Ada Colau (Mayor of Barcelona), Pere Aragonés (President of the Government of Catalonia) and Grant Dalton (CEO of Team New Zealand) after the America's Cup hosting announcement. Photo / Photosport
More details have emerged about the deal between Barcelona and Team New Zealand to host the 37th America's Cup – and they show why Auckland fell behind in the race to host the regatta.
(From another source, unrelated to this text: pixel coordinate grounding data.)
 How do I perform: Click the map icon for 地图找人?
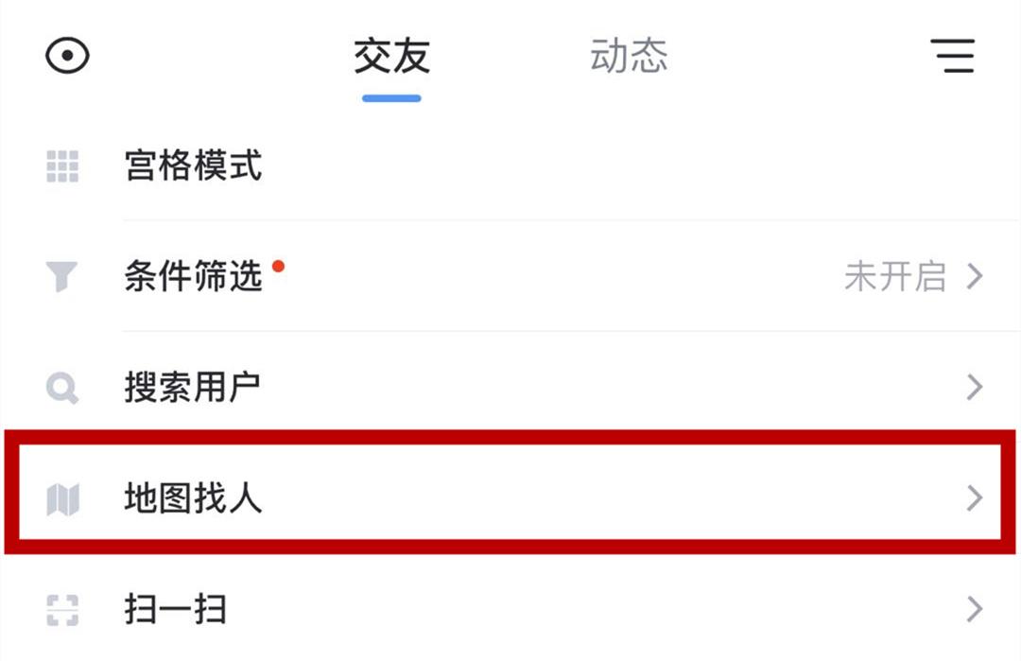[x=62, y=498]
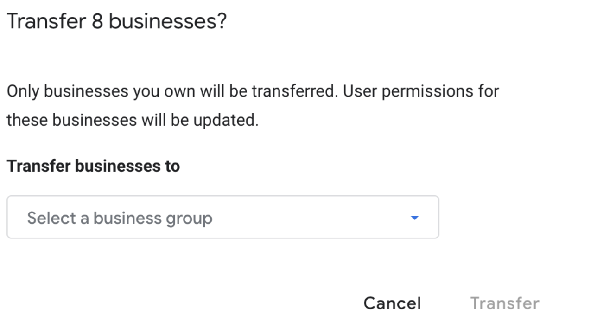Click the Transfer action at the dialog bottom
Image resolution: width=597 pixels, height=322 pixels.
[505, 303]
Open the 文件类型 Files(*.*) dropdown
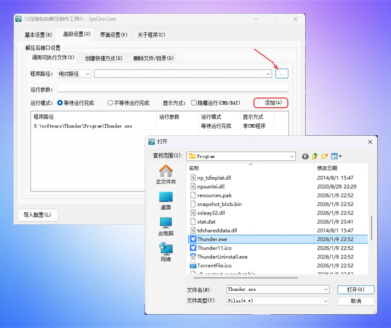Viewport: 391px width, 328px height. 326,301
Paul Lewis reports.
Barcelona is thought to have lined up 25 wealthy citizens, each underwriting the37th America's Cup regatta to the tune of a million euros, to help secure hosting rights.
It shows how much ground Auckland and New Zealand had to make up to host the regatta and how much the Spanish city wanted the event, plus the advantage of a bigger country when it comes to hosting an event for which Team NZ has always budgeted $200m (for team and event).
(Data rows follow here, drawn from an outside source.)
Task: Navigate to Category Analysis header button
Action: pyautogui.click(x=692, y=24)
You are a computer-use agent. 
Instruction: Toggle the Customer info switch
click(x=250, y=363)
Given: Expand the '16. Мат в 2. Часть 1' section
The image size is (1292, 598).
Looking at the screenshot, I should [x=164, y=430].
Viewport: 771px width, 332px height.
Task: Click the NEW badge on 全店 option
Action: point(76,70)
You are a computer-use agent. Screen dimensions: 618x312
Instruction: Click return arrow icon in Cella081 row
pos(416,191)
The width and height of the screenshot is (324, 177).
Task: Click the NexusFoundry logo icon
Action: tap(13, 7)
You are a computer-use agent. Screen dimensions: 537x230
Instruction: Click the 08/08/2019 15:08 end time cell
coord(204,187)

Spanish media and yachting sources say the most remarkable factor is Spain's complicated political scene and that the three government bodies backing the bid normally disagree on pretty much everything.
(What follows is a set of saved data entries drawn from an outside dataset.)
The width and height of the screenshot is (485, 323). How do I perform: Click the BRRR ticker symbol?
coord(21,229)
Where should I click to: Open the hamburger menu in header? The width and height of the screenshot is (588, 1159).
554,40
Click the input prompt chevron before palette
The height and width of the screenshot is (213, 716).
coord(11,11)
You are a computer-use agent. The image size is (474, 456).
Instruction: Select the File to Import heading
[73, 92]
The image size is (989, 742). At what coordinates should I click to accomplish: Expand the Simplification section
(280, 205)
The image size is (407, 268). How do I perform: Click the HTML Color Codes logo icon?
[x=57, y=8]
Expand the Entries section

It's understood the money does not involve funds from Spain's central government – instead coming from the Catalan government, the provincial government, the Barcelona City Council and Barcelona Group, a collection of more than 200 leading companies, entrepreneurs, universities and others with a mission to make Barcelona one of the world's top cities.
The 25 backers are thought to be from Barcelona Group; they are acting as underwriters as the deal focuses on Barcelona's belief it can attract major sponsors – probably not misguided when Spain's Camper shoes and beer brand Estrella Damm have sponsored Team NZ in past America's Cups. However, the 25 will pick up any shortfall, it is believed, up to 1 million euro each (about NZ$1.5m).
That probably puts into perspective the efforts by Mark Dunphy's Kiwi Home Defence movement, which talked a lot about available money for an Auckland defence but failed to produce it – apart from KHD's political manoeuvres which saw Team NZ say they wouldn't work with Dunphy anyway.
Politics are a constant part of Spain's social fabric, particularly in Barcelona – the heart of the Catalonia independence movement which dates back to the mid-19th century and which has gathered real pace in the 2000s. The issue is a vexed one, with real fervour in both camps. The anti-independence side insists the majority is against Catalonia splitting from Spain; the Spanish central government refuses to make binding any referendum on the subject.
That is just one issue that complicates relations between the Catalan, provincial and city governments, with the city council headed by far-left mayor Ada Colau. She's been outspoken in the past about the negative effects of tourism – pre-pandemic, Barcelona was struggling to deal with 30 million tourists a year, with Airbnb and other factors combining to make city rents too expensive for many locals.
A far-left mayor seems most unlikely to team up with a yachting competition often derided as "rich boys' toys". However, what turned the mayor's and the council's heads was apparently that they felt the America's Cup fitted with their efforts to encourage higher-end tourism (and thus avoid the thronging crowd of low-yield visitors that have overrun the city previously).
The team's hydrogen-powered chase boats also appealed to the city's sustainability and environmental drive and the Women's America's Cup – another new development under Team NZ – also helped swing the deal, according to sources.
Now it remains to be seen where those pre-America's Cup regattas – to be raced in the AC40 foiling yachts – will be held. There is talk that some of the sites which missed out (Cork, Malaga and Jeddah) could be hosts, with Auckland also a possibility.
However, outgoing Mayor Phil Goff told RNZ that, if the Cup was not hosted here, Team NZ's current base in the Wynyard Quarter would be set back on a market rate: "We're not obviously going to provide rent-free base for a team that's taken the Cup out of New Zealand."